ELM combines six fine‑tuned small encoder‑only transformer models with a large language model (LLM) for arbitration. The six models are split into three that process the first 512 tokens (the “top” of the report) and three that process the last 512 tokens (the “bottom”). This segmentation exploits the typical structure of pathology reports, where diagnostic conclusions appear early and interpretive commentary appears later, while respecting token limits of BERT‑style architectures. Each model independently predicts one of 19 tumor groups; a simple majority vote is taken, but a prediction is only accepted if at least five of the six models agree. Additionally, a predefined set of historically difficult groups (e.g., skin cancer, cervix, multiple myeloma, primary unknown) are forced to LLM arbitration regardless of vote count.

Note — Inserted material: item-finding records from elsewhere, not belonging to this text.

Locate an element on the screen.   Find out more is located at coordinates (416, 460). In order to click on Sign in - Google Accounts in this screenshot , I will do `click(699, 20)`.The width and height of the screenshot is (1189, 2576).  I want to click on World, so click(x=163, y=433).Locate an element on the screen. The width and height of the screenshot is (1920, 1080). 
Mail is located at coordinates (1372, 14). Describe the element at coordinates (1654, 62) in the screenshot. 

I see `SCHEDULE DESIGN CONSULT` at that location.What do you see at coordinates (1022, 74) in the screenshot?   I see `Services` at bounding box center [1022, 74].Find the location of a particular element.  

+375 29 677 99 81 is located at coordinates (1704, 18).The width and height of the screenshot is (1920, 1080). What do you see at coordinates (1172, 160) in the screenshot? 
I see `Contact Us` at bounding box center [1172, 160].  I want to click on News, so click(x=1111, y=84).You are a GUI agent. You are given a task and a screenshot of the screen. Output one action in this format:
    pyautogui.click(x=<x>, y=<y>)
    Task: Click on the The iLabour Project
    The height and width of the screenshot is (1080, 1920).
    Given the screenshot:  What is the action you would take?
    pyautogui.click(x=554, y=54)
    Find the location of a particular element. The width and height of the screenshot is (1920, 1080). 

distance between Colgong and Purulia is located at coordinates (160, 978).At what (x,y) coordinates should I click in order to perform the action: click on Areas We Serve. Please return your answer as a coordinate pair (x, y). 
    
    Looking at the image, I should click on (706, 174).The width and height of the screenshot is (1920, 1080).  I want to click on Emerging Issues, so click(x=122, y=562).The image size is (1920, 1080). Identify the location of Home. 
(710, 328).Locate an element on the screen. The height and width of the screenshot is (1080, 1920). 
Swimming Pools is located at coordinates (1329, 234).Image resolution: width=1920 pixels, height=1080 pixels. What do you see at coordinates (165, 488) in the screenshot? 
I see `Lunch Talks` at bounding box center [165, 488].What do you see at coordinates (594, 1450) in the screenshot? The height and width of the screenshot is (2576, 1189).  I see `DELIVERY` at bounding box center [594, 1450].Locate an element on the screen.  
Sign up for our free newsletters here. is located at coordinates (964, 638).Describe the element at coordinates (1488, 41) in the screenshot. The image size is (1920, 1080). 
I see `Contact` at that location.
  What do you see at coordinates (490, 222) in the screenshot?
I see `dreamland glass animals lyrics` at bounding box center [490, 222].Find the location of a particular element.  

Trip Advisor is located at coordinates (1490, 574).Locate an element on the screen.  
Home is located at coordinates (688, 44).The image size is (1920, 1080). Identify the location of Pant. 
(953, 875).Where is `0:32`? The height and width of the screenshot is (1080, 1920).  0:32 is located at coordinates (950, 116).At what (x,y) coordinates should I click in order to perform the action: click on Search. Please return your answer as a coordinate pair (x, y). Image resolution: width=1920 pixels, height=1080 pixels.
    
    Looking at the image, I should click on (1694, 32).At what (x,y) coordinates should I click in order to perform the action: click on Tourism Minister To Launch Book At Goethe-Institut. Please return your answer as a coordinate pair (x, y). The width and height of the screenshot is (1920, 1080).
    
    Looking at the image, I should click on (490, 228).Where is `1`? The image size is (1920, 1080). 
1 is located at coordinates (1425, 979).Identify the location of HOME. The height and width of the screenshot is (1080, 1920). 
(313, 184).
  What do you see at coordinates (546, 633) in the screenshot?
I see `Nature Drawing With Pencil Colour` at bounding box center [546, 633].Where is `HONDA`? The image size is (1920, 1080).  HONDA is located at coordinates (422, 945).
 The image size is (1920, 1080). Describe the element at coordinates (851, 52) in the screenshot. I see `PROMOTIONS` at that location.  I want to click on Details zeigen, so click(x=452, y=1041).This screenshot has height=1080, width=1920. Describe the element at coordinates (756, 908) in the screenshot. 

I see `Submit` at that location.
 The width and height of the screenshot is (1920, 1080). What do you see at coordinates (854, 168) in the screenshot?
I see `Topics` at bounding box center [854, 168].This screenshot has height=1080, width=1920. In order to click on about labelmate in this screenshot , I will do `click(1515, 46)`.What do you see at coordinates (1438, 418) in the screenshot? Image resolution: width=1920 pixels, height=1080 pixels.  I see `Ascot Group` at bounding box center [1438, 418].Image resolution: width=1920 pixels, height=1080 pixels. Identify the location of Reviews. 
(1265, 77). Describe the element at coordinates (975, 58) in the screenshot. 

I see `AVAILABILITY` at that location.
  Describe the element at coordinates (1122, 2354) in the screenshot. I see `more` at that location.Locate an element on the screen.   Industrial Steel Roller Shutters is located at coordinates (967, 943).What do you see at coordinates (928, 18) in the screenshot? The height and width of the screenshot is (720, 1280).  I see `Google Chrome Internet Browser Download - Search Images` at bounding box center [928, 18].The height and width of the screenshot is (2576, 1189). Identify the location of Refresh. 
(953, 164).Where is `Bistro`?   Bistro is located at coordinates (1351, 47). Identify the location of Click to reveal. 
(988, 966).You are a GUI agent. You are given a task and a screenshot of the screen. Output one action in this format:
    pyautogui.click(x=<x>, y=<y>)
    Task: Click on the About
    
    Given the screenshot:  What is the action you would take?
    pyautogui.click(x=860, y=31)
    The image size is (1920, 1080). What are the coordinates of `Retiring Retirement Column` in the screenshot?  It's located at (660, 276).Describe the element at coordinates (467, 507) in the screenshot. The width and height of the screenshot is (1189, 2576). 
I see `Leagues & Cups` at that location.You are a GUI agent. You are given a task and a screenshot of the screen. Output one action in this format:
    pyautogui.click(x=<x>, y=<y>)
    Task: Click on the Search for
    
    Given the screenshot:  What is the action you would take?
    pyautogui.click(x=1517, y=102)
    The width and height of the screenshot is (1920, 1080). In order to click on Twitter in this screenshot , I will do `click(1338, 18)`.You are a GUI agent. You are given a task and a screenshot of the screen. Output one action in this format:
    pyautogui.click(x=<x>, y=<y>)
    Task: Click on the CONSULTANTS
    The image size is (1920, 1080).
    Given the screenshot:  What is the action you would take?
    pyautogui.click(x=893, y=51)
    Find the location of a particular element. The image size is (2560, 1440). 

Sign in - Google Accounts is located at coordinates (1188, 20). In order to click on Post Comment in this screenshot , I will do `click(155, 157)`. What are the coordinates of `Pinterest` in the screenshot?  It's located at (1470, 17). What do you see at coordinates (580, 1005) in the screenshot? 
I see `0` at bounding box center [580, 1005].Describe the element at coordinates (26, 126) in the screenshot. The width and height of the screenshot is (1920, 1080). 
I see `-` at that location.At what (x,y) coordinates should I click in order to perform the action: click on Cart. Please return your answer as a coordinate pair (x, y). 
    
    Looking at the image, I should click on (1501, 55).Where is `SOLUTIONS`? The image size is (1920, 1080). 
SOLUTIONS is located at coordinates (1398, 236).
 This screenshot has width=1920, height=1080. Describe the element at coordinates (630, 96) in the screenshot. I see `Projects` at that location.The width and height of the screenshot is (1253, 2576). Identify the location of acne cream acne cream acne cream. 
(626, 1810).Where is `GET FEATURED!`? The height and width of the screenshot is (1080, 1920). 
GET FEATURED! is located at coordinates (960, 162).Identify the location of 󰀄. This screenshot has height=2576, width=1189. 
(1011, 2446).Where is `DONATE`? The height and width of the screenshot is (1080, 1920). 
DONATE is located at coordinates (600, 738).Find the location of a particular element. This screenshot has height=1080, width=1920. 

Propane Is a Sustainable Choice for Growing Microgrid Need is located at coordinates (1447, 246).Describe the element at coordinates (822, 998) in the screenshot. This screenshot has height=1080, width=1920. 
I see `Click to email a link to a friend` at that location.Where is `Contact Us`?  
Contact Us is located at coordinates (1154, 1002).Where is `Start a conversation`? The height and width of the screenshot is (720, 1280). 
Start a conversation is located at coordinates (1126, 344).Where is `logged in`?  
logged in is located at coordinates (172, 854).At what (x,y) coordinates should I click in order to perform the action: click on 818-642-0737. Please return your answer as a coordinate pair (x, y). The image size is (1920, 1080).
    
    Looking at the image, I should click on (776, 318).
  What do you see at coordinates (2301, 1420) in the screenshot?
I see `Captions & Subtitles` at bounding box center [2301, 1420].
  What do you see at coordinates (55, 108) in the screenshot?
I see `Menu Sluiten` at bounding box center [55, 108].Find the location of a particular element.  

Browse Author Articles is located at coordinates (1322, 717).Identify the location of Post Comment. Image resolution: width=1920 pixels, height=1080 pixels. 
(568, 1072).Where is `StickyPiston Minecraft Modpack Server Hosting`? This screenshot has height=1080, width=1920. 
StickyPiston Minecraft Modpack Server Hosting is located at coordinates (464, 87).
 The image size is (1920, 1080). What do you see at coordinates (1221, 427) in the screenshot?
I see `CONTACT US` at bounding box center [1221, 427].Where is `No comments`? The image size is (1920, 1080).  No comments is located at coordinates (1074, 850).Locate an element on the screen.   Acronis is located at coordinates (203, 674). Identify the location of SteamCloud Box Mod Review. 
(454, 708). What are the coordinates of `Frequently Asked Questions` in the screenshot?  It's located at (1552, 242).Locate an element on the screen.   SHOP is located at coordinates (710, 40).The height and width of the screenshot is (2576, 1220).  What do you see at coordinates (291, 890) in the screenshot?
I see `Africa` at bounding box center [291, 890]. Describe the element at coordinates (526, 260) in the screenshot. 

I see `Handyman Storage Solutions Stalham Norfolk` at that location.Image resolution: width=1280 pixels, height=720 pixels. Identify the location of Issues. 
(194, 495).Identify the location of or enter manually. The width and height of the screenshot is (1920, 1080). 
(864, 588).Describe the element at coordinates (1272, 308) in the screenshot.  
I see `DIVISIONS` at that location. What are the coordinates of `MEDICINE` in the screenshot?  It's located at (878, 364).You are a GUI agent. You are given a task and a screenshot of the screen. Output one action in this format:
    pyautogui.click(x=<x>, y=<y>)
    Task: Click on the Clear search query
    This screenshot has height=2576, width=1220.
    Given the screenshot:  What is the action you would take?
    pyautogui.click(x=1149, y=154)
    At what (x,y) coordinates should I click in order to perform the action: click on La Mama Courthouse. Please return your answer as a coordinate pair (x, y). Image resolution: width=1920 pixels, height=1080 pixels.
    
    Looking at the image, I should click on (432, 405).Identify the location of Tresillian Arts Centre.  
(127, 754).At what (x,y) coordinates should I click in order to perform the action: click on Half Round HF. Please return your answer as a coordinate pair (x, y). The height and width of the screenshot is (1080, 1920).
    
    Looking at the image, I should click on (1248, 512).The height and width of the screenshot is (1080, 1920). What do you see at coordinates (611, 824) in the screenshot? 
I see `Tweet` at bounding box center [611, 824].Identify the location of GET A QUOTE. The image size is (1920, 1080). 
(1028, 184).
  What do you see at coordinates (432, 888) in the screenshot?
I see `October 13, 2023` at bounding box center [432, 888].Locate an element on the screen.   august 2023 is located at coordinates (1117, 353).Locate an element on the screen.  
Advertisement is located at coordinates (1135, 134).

When a case does not meet the confidence threshold or belongs to the “hard” set, it is sent to an LLM—specifically Mistral Nemo Instruct‑2407, a 12‑billion‑parameter instruction‑tuned model. The LLM receives the full report together with a carefully engineered prompt that (1) positions the model as a “specialized pathology assistant,” (2) constrains the answer space to a small subset of likely tumor groups derived from the encoder ensemble’s top predictions, and (3) explicitly outlines nuanced distinctions (e.g., leukemia vs. lymphoma, melanoma vs. non‑melanoma skin cancer, cervical vs. other gynecologic cancers). The prompt also requires a JSON response containing both the predicted group and a brief reasoning, providing traceability and explainability.

The authors evaluated ELM on a held‑out test set of 2,058 pathology reports from 2023‑2024, each manually labeled at the report level by expert registrars. ELM achieved weighted precision and recall of 0.94 (F1 = 0.94), a statistically significant improvement over the encoder‑only ensemble (F1 = 0.91, p < 0.001) and a large margin over rule‑based approaches. Notably, performance gains were most pronounced for challenging categories: leukemia (F1 0.76 → 0.88), lymphoma (0.76 → 0.89), and skin cancer (0.44 → 0.58).

From an operational perspective, only about 15‑20 % of reports require LLM processing; the remaining 80‑85 % are resolved by the fast encoder ensemble (≈0.6 s per report). Including LLM arbitration, the average processing time per report is ≈0.85 s, compared with 2‑3 s for a pure LLM solution—a 3‑4× speedup and substantial cost reduction. Deployed in production at the British Columbia Cancer Registry, ELM reduced manual review workload by 60‑70 %, translating to an estimated annual saving of 900 person‑hours while maintaining data quality standards.

Key insights include: (1) leveraging report structure to split documents into top and bottom segments effectively overcomes token‑limit constraints; (2) a high‑agreement voting threshold ensures that only ambiguous or difficult cases invoke the expensive LLM, balancing accuracy and efficiency; (3) prompt engineering that limits the LLM’s answer space and enforces structured output dramatically reduces hallucination risk and provides explainability. The authors argue that this hybrid architecture can be generalized to other clinical NLP tasks where large models are desirable but computational resources and regulatory constraints limit their unrestricted use.